*Goals*:
a - From the memory card thread, pull out the passage between "Never heard of" and "SanDisk for sure!", inclusive.
b - According to the memory card thread, which SD card does TheKenTurner use with the 600D/T3i?

*Source passage*:
start

# Canon 600d - Memory Card Help.



## deggimatt

Hello. I bought the canon 600d and I want to know which is the best memory card (SDHC) for movie recording. Will any brand SDHC class 10 perform good for this kind of task? I thought of buying this: 32GB QUMOX CLASS 10 SD SDHC MEMORY CARD ULTRA FAST HIGH SPEED | eBayS this any good?


----------



## Big Mike

Never heard of QUMOX.  

They might be OK, but I'd recommend a well know brand like Sandisk, or Trancend or Lexar etc.


----------



## sektabrand

Better go with SanDisk for sure!


----------



## belial

Hoodman are the absolute best. All metal and have a 0% failure rate


----------



## brush

DO NOT get a card nobody has heard of off of ebay. I bought an off-brand 32 gig card ones because it seemed like a great deal. Guess what happened. I lost about 24 gig worth of pictures that a client was paying me to take. Data recovery software didn't work and I had to pay someone to professionally recover the mess. In the end it was NOT a good deal. If you're doing video I guess the large size might make sense, but for still photography I now carry a whole bunch of 4 gig class 10 sandisks. I never use anything larger than 8 gig. if a card fails again, I'll only lose 100 images or so instead of an entire event that can't be replaced. Putting all your eggs in a 32 gig bargain priced off-brand basket just doesn't seem like a good idea to me. I had to learn that lesson the hard way though.


----------



## TheKenTurner

I use a Duracell 16GB 200X Class 10 SD card with my 600D/T3i, and I find it to be great!


----------

end

*Given material*:

start

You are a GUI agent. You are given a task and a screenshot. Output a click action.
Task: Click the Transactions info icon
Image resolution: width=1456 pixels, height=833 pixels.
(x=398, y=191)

end

*Outputs by task*:
a -
Never heard of QUMOX.  

They might be OK, but I'd recommend a well know brand like Sandisk, or Trancend or Lexar etc.


----------



## sektabrand

Better go with SanDisk for sure!

b - A Duracell 16GB 200X Class 10 SD card.